SILVA / Dr. Paulo Roberto Santos – AS DESIGUALDADES ESTRUTURAIS E TERRITORIAIS QUE MOLDAM O ACESSO AO FUTEBOL FEMININO DE ELITE NO BRASIL

Reflexão e Sugestão

Aonde estão os centros educacionais espalhados por esse país gigante? Cadê o campus de universidades que poderiam ajudar? Cadê as associações de bairros? A menina precisa está perto das entidades que promovem o futebol feminino, afinal a maioria delas não tem recurso financeiro. Como gerar talentos em espaços tão distantes? Vocês já imaginaram se em cada grande bairro da cidade de São Paulo fosse criado uma liga de futebol feminino? (liga do Ipiranga; liga do Tatuapé; liga do Jaçanã; liga da Vila Mariana; liga do Cambuci, etc) e com o apoio da Sub-prefeitura de cada bairro na organização. Imaginem o SESC e o SESI, duas participantes do sistema S, com inúmeras filiais no Brasil, organizadas com seus professores e com um potencial extraordinário de implantação do futebol feminino. Quantas empresas de porte o Brasil tem e que poderiam adotar um time de futebol feminino (Volkswagen feminino; Toyota feminino; Audi feminino; BMW feminino; Caoa feminino; Chevrolet feminino; Hyundai feminino, etc). E para isso acontecer o próprio governo poderia ajudar com isenção de algum imposto. As ideias são uma visão absolutamente fantástica e, mais importante, totalmente realizável.
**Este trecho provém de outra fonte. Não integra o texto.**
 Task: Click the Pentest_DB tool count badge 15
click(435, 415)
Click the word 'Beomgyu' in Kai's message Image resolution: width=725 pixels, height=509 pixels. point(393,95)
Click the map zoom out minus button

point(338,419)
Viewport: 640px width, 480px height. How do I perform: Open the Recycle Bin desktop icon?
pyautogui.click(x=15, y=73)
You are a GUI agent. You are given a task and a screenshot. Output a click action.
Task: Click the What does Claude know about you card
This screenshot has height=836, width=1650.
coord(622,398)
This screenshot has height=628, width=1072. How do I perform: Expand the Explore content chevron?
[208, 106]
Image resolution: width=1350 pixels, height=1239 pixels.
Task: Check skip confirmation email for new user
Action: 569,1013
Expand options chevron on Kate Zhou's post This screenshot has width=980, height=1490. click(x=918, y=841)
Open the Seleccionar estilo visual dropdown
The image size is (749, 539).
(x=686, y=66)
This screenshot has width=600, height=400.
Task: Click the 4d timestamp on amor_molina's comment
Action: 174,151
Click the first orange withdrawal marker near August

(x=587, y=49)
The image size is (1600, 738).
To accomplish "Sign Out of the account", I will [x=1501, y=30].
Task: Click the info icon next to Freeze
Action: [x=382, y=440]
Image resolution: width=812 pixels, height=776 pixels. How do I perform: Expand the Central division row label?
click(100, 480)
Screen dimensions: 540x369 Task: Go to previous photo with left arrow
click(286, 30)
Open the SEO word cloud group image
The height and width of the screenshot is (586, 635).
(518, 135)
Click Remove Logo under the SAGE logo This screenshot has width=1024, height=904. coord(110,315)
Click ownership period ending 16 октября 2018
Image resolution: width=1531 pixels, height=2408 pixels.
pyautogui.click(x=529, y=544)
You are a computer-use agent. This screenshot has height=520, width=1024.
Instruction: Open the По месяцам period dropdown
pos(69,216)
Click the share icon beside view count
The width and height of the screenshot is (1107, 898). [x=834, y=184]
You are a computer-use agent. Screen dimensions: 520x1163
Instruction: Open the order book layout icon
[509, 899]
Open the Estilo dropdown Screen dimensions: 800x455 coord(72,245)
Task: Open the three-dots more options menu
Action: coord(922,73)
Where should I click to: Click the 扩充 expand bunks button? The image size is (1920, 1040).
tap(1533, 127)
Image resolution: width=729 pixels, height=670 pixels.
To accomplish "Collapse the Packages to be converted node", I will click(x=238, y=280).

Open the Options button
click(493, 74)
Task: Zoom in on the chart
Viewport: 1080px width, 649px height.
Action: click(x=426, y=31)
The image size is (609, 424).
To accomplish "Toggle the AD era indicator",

Caros, este sonho não é apenas inspirador, ele esboça um modelo de desenvolvimento sustentável e capilarizado para o futebol feminino que seria revolucionário no Brasil. Aqui nós identificamos três pilares essenciais para a massificação do futebol feminino pelo volume, como discutimos: a organização territorial, o poder das instituições sociais e o engajamento do setor privado.